* [TANTANGAN]:
1. Tolong ketik ulang bagian tulisan tentang fotografer perempuan yang dibuka dengan kata-kata berisi "Walaupun saya belum" dan ditutup dengan "tidak selalu negatif.".
2. Sebutkan semua kata atau kalimat dalam tulisan tentang fotografer perempuan yang diapit tanda kutip.

Perempuan yang jadi fotografer, atau fotografer yang kebetulan perempuan?

Demonstrasi mahasiswa menuntut penuntasan skandal century di depan gedung DPR/MPR. Foto: Eka Nickmatulhuda

Suatu sore di Goethe Haus, seorang pewarta foto muda berbakat hanya menegur sekadarnya saat saya menghampirinya untuk memberi salam. Di akhir percakapan yang sarat dengan basa-basi, dengan penuh pertimbangan dia menyatakan, “Menurut gue, profesi ini ga cocok buat perempuan. Bukan apa-apa, gue kasihan aja, cewe harus gotong-gotong peralatan yang berat kaya kamera. Mending cari kerjaan lain aja deh.” Saat itu saya hanya melongo mendengarnya. Speechless.

Walaupun saya belum puluhan tahun menjadi pewarta foto, tapi pendapat itu cukup sering saya dengar. “Apa sih, yang mau lu buktiin?” biasanya itu inti pertanyaan yang diajukan. Sayangnya, saya tidak mampu memberi penjelasan yang akan pernah cukup. Akhirnya saya hanya bisa tertawa.

Meskipun isu diskriminasi gender masih santer terdengar dalam profesi ini, saya cukup beruntung karena tidak pernah merasakannya. Atau mungkin saya saja yang terlalu bebal untuk merasakan itu kalaupun memang ada. Saya justru sering merasa beruntung dengan menjadi fotografer yang berjenis kelamin perempuan.

Ada beberapa tempat yang akan lebih mudah bila diakses perempuan. Rasa “tidak enak hati” untuk menolak perempuan juga sering saya manfaatkan. Modal tampang bloon dan letih karena menggotong-gotong kamera yang berat, kadang sangat bermanfaat. Menjadi manipulatif tidak selalu negatif.

Memang ada oknum di antara teman-teman fotografer yang tidak tahu caranya menghargai perempuan. Tapi biasanya, orang itu juga tidak tahu cara menghargai orang lain pada umumnya. Jadi karena kebetulan saat itu yang tidak dia hargai adalah perempuan, isunya jadi lebih sensitif.

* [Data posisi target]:
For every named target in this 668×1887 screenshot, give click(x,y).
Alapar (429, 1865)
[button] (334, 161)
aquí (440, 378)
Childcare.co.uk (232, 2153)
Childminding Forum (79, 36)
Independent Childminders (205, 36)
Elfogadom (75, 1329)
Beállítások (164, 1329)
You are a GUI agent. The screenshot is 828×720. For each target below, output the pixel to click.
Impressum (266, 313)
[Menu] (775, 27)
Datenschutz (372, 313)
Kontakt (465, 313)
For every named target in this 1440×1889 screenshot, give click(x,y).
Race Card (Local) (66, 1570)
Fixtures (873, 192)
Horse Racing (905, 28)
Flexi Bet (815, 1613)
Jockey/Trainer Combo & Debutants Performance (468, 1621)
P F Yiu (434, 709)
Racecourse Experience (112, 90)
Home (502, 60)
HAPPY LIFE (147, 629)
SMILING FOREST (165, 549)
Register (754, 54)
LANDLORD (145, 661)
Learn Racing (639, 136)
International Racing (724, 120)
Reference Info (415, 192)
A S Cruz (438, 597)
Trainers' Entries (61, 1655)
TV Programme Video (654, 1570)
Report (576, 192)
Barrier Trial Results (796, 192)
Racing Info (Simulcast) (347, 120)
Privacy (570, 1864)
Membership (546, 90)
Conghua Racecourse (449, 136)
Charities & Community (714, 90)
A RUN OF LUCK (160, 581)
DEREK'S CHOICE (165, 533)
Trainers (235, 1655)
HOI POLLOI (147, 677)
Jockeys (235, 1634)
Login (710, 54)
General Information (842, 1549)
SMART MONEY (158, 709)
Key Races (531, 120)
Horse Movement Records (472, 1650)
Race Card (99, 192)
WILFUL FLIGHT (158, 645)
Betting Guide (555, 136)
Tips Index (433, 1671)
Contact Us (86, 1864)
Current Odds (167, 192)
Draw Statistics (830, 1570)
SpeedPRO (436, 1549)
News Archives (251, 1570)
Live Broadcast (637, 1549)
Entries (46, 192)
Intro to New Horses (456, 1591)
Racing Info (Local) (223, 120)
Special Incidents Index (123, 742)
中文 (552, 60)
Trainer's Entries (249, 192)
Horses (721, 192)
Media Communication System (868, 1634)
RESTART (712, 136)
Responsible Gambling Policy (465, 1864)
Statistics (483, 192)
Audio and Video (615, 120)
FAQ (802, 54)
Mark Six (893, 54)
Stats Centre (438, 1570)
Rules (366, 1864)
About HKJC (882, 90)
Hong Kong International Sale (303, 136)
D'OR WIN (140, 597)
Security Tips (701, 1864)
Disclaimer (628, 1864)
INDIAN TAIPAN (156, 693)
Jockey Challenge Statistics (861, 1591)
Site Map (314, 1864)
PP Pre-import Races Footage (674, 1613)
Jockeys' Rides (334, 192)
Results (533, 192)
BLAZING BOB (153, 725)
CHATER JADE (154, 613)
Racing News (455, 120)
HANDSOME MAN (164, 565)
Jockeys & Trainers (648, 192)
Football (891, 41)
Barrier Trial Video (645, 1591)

* [PENYELESAIAN TIAP TUGAS]:
1.
Walaupun saya belum puluhan tahun menjadi pewarta foto, tapi pendapat itu cukup sering saya dengar. “Apa sih, yang mau lu buktiin?” biasanya itu inti pertanyaan yang diajukan. Sayangnya, saya tidak mampu memberi penjelasan yang akan pernah cukup. Akhirnya saya hanya bisa tertawa.

Meskipun isu diskriminasi gender masih santer terdengar dalam profesi ini, saya cukup beruntung karena tidak pernah merasakannya. Atau mungkin saya saja yang terlalu bebal untuk merasakan itu kalaupun memang ada. Saya justru sering merasa beruntung dengan menjadi fotografer yang berjenis kelamin perempuan.

Ada beberapa tempat yang akan lebih mudah bila diakses perempuan. Rasa “tidak enak hati” untuk menolak perempuan juga sering saya manfaatkan. Modal tampang bloon dan letih karena menggotong-gotong kamera yang berat, kadang sangat bermanfaat. Menjadi manipulatif tidak selalu negatif.

2.
- Menurut gue, profesi ini ga cocok buat perempuan. Bukan apa-apa, gue kasihan aja, cewe harus gotong-gotong peralatan yang berat kaya kamera. Mending cari kerjaan lain aja deh.
- Apa sih, yang mau lu buktiin?
- tidak enak hati